From 8 to 25 January, Glenda Santana de Andrade conducted a field trip in Johannesburg as part of the Growing Up Across Borders (GRABS) project, in close collaboration with our local partners RCP – Refugee Children’s Project and Aron Tesfai. The visit focused on participatory creative workshops using photography and podcasting with young people. The objective was to create supportive spaces where youth could develop skills, express themselves, and produce their own narratives about migration, belonging, gender, and social change.

During the field period, we worked with two groups of participants: an in-school group of 11 young people (7 girls and 4 boys) from countries including the Democratic Republic of Congo, Zimbabwe, Zambia, and Tanzania, and an out-of-school group of 9 young women, all with origins in Congo, some born in South Africa and others having migrated.

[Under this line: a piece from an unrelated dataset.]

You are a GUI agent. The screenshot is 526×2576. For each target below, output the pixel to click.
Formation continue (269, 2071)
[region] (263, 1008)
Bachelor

The photography workshops introduced participants to photography as a tool for self-expression and storytelling. Across the sessions, young people learned basic camera techniques, composition, and visual narrative approaches. They documented aspects of their everyday lives, and reflected on how images can communicate experiences, emotions, and social realities. Participants selected and curated their own photographs and discussed the stories behind them in group reflection sessions. The process emphasized authorship and perspective: each participant was encouraged to develop their own visual voice rather than simply produce technical images. The workshops have now concluded, and preparation is underway for a public exhibition in Johannesburg, where the photographs will be shared with a wider audience.

In parallel, we conducted participatory podcast workshops with both groups. These sessions focused on voice, dialogue, and narrative construction. Participants collectively chose themes, developed questions, interviewed people, and recorded discussions. They worked on structuring episodes and reflecting on how to communicate their ideas clearly to listeners. Podcasting proved to be a powerful medium for confidence-building and agency: young people took the microphone into their own hands and articulated their views and experiences in their own terms. The sessions highlighted collaboration and peer support, with participants helping each other formulate questions, refine ideas, and gain confidence in speaking.

The workshops resulted in four completed podcast episodes that are already published on our website as part of the GRABS Podcast Series. These episodes center youth perspectives and lived experiences:

  • Episode 13 – Sense of Belonging
  • Episode 14 – Youth as the Essence of Change
  • Episode 15 – Experiences as Migrants
  • Episode 16 – Peer Pressure and Gender Equality

Created and recorded by the young participants themselves, the episodes explore migration, identity, belonging, gender relations, and social pressures. They represent a concrete outcome of the participatory methodology and ensure that youth voices are not only heard within the workshop space but also reach a broader public audience.

The photography and podcast sessions functioned not only as technical training but as spaces of expression, collaboration, and confidence-building. The outputs that will continue to circulate through the exhibition and the published podcast series.